>>

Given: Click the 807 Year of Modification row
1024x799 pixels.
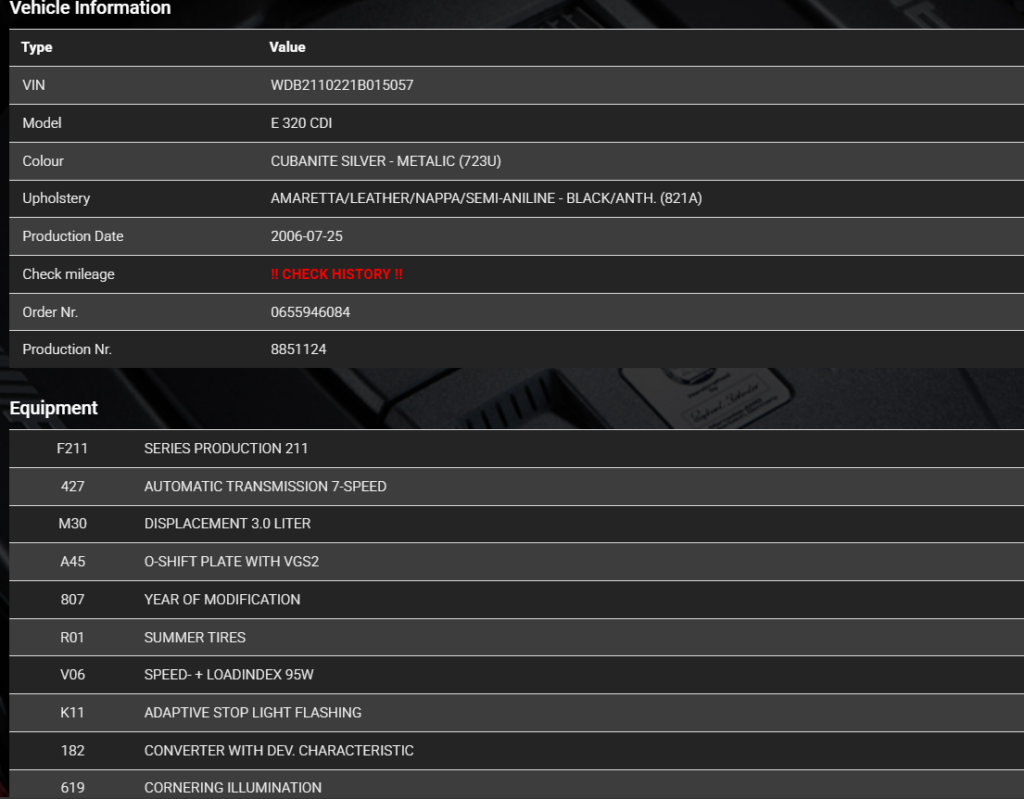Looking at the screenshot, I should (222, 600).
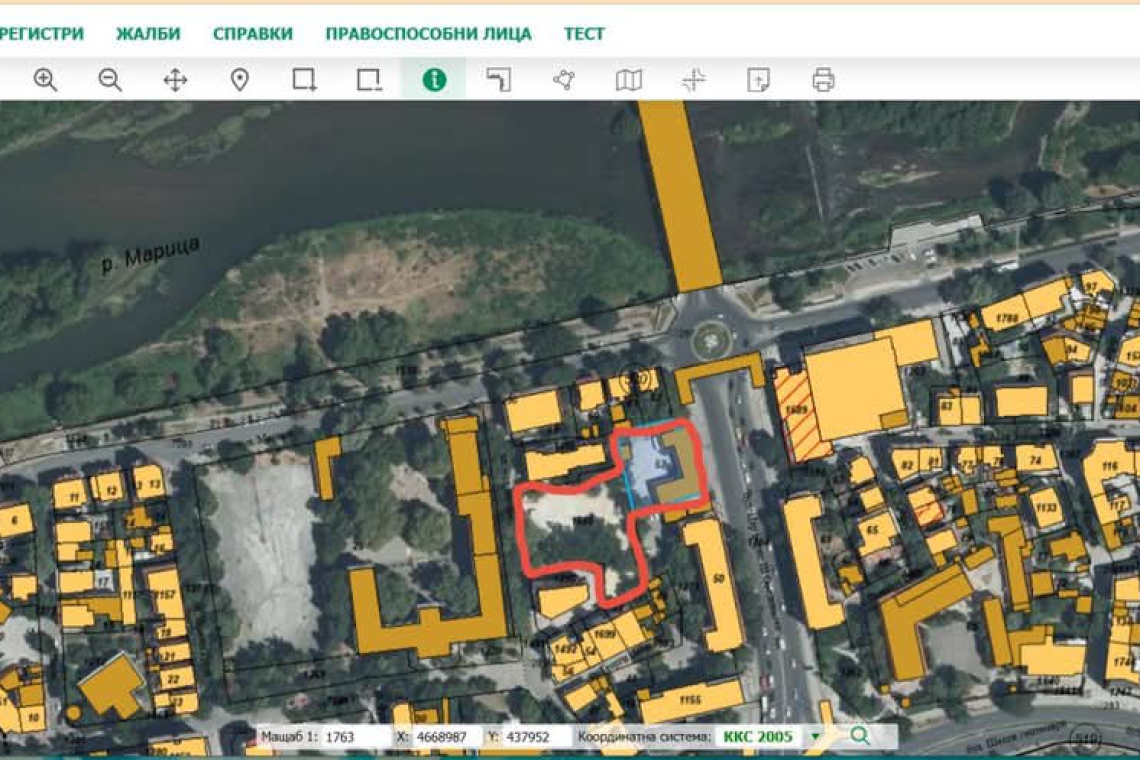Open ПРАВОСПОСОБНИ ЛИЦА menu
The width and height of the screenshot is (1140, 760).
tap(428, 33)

<<

**What you need to do:** Drop the pictures and copy the data exactly.

**Task output:**
Given: Click the 807 Year of Modification row
1024x799 pixels.
Looking at the screenshot, I should (222, 600).
Open ПРАВОСПОСОБНИ ЛИЦА menu
The width and height of the screenshot is (1140, 760).
tap(428, 33)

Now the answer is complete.